(Your objective): Without reproducing any picture, copy the records word for word.

Collected data entries:

BEGIN

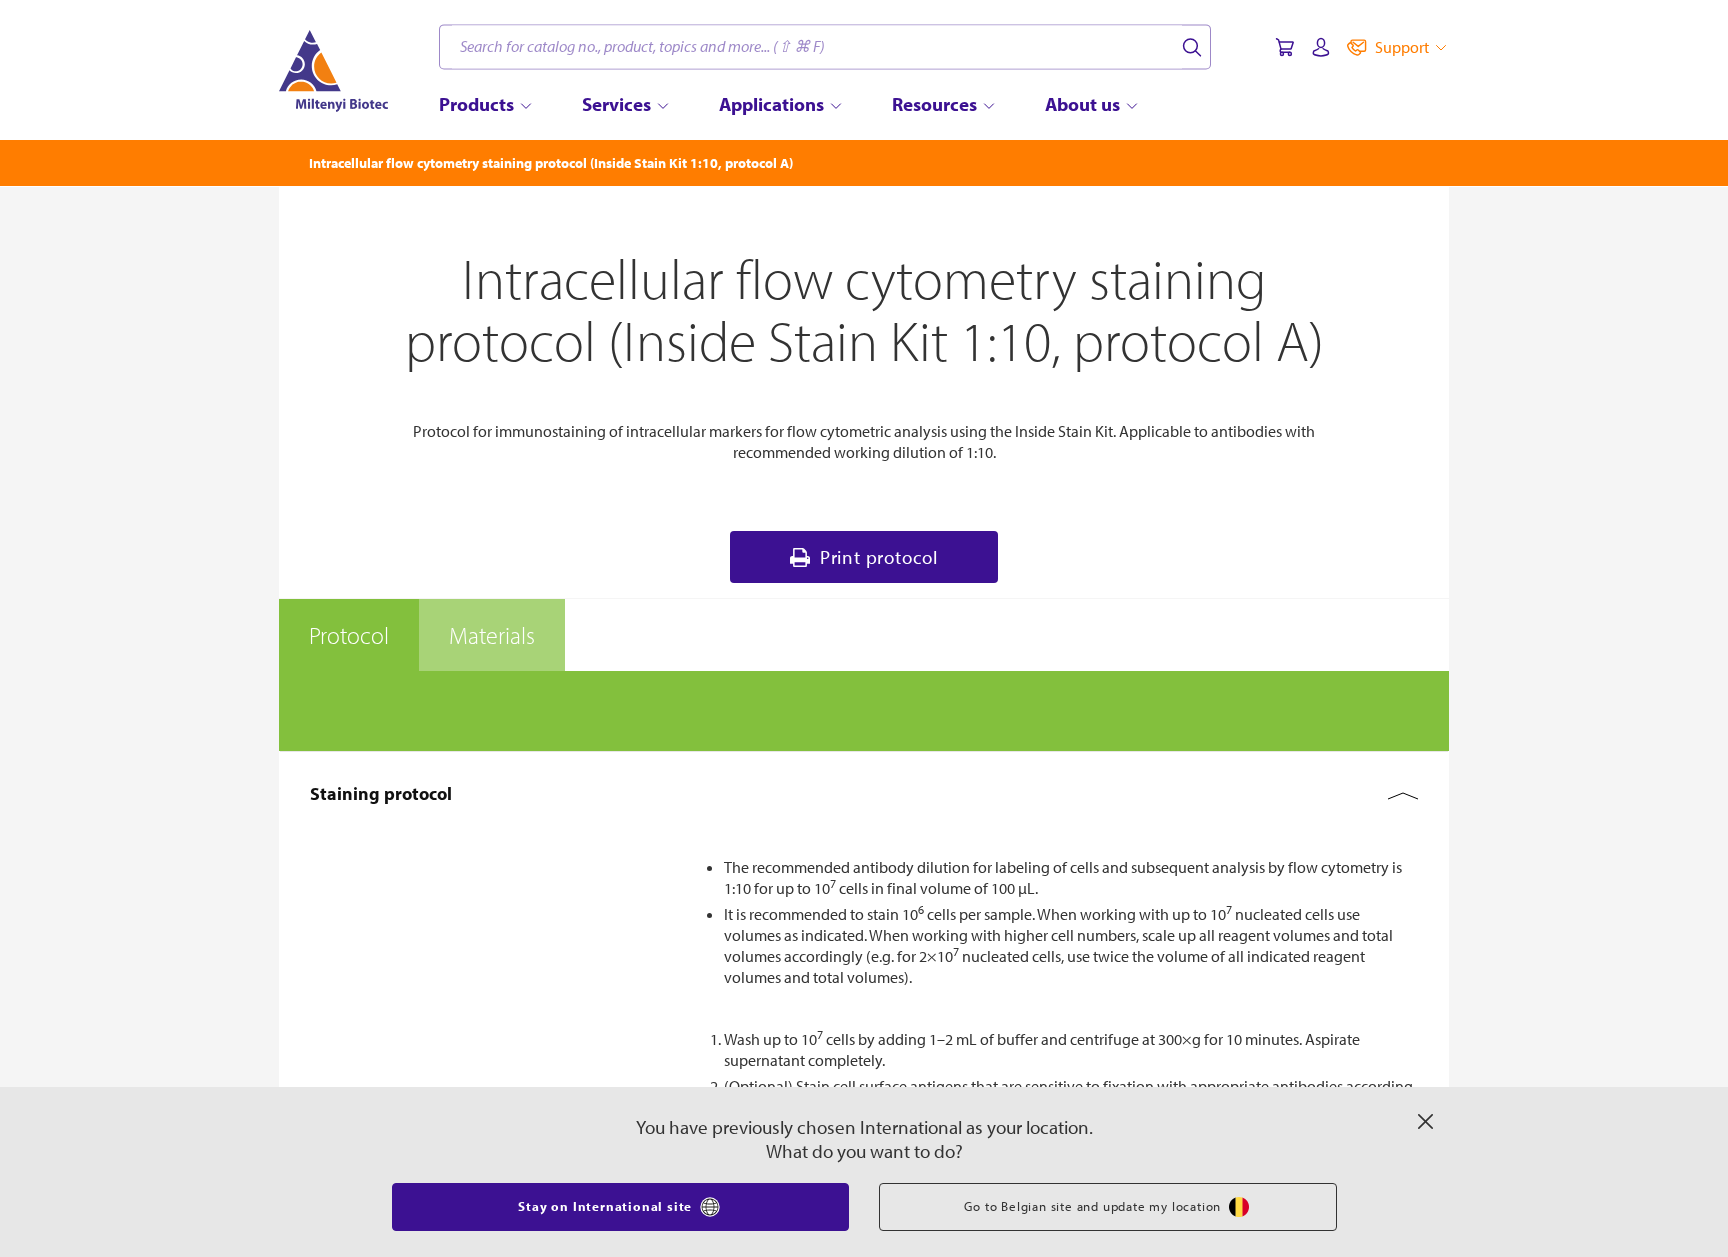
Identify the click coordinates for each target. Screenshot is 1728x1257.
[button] (864, 793)
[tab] (349, 635)
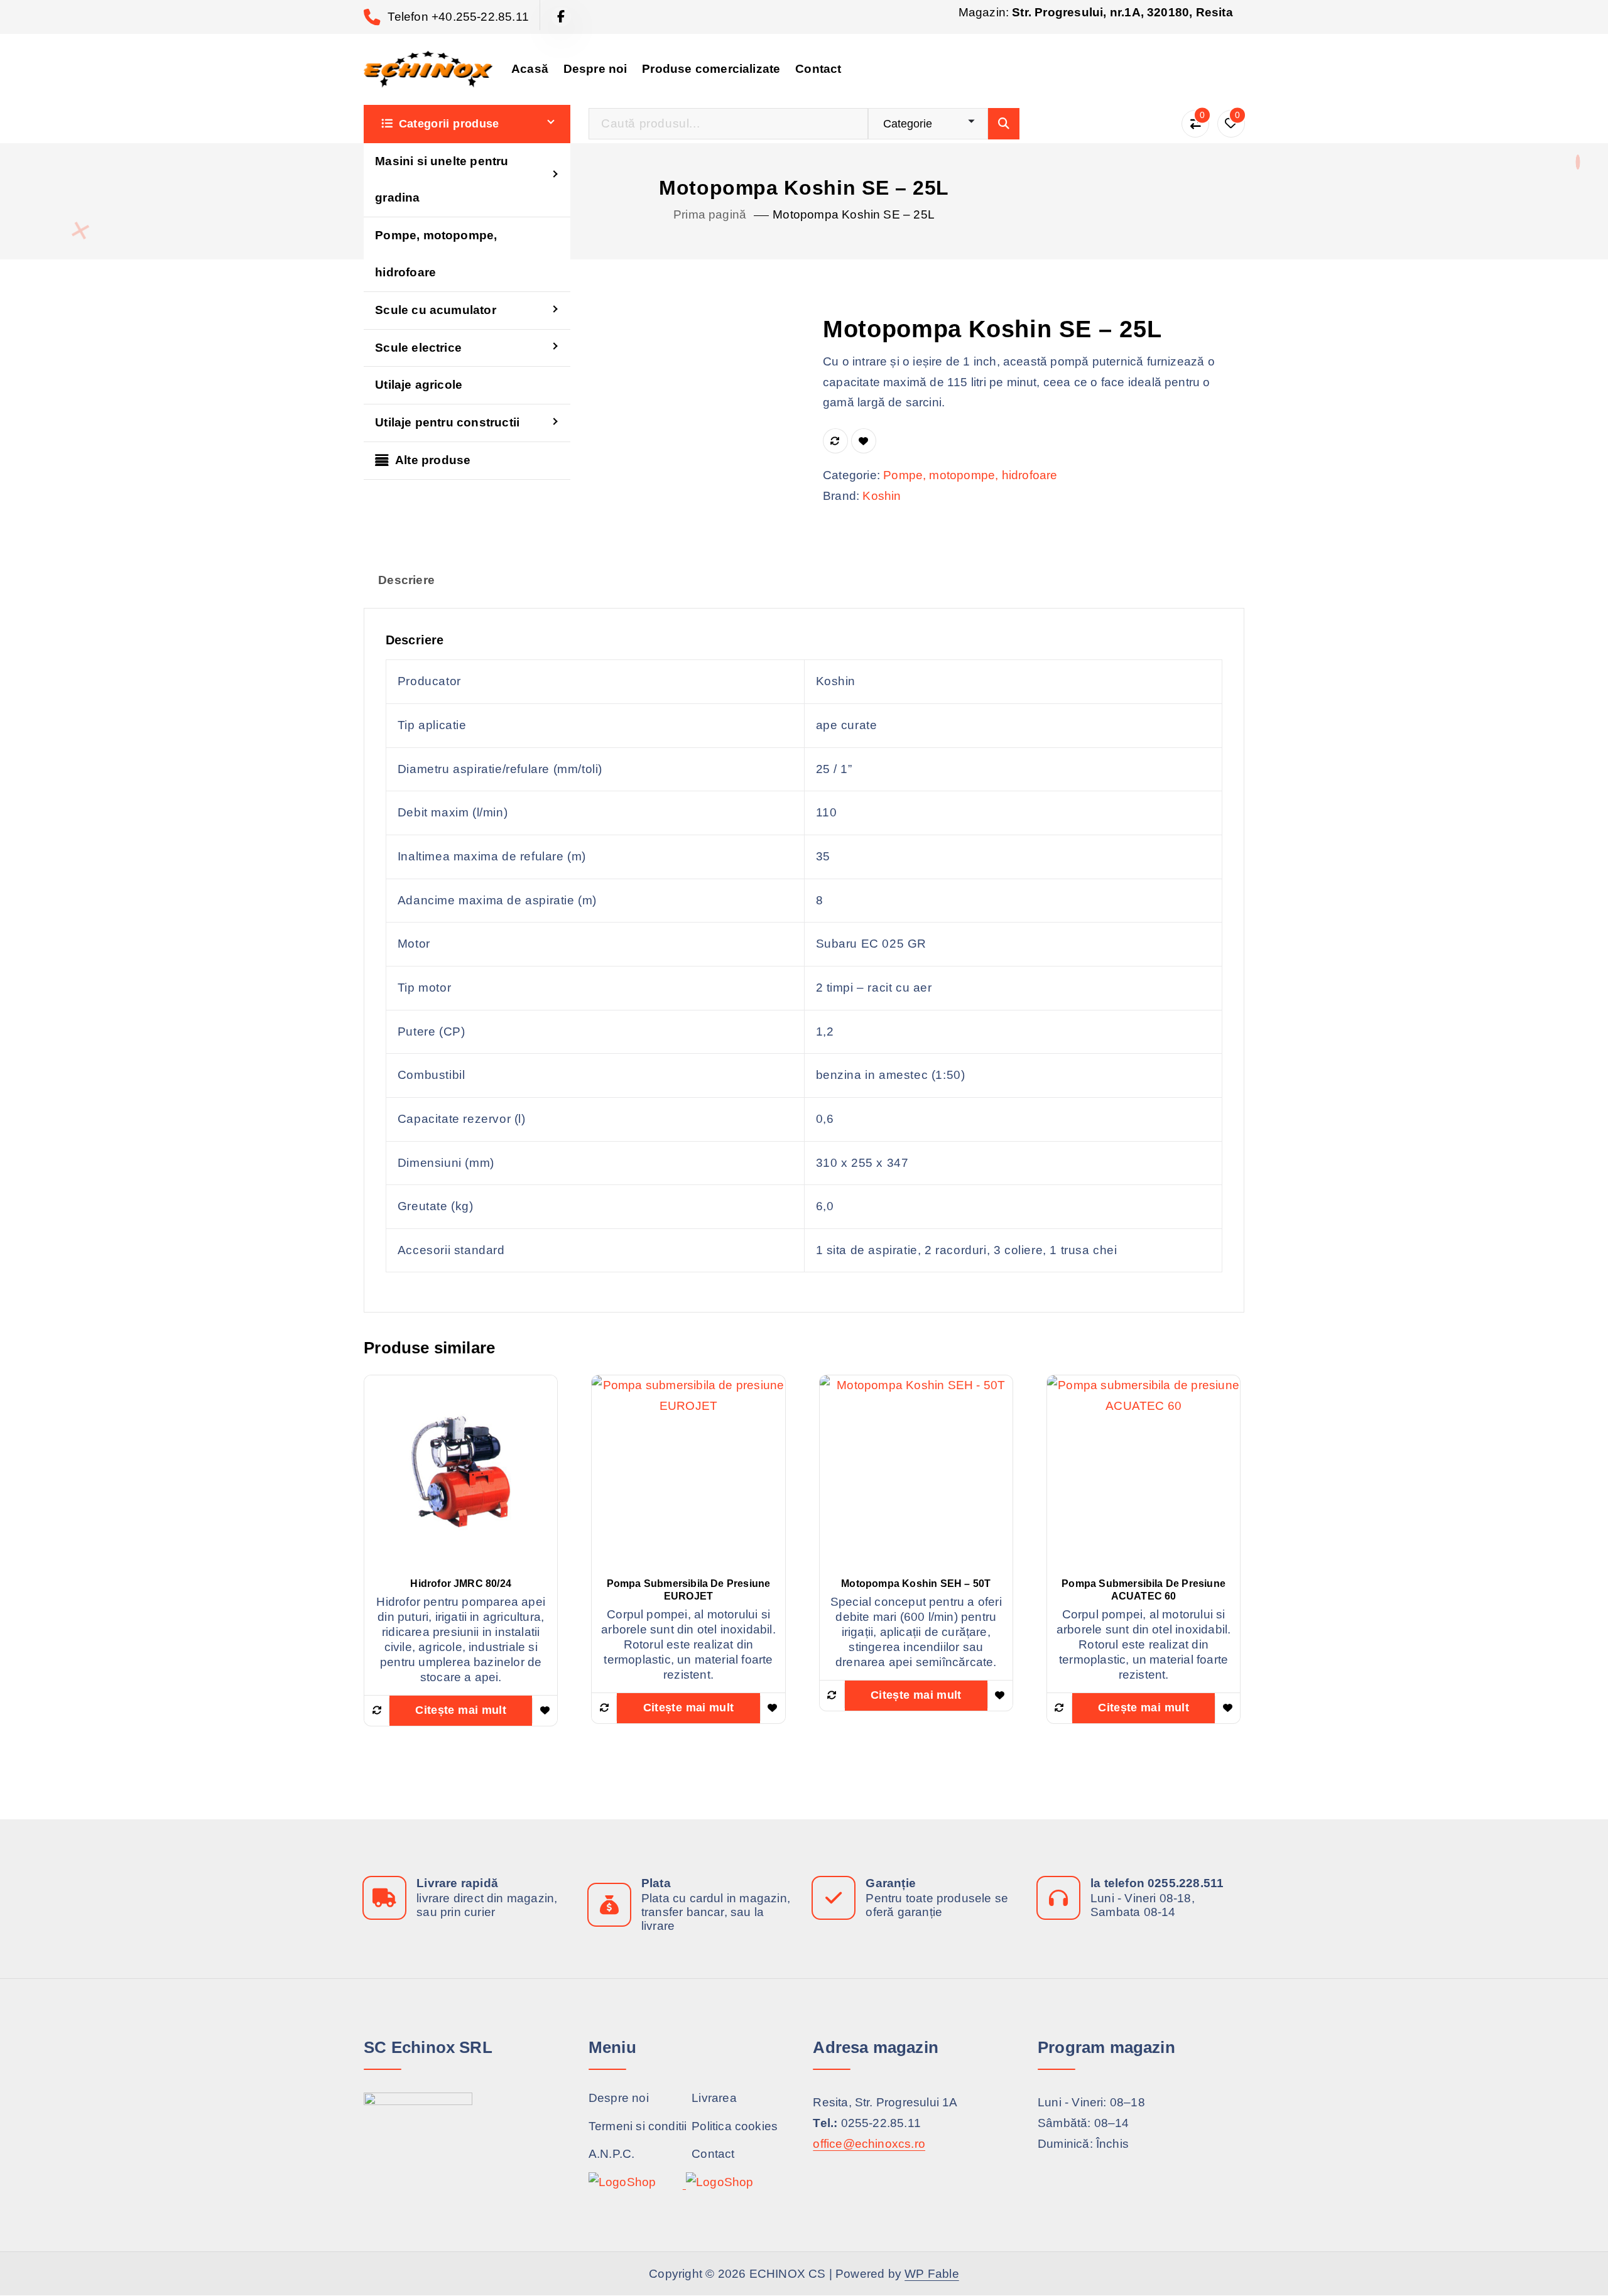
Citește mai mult (460, 1710)
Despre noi (595, 68)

END

(Your response):
Identify the click coordinates for each target. Screenshot is 1728x1257.
[button] (864, 793)
[tab] (349, 635)
Citește mai mult (460, 1710)
Despre noi (595, 68)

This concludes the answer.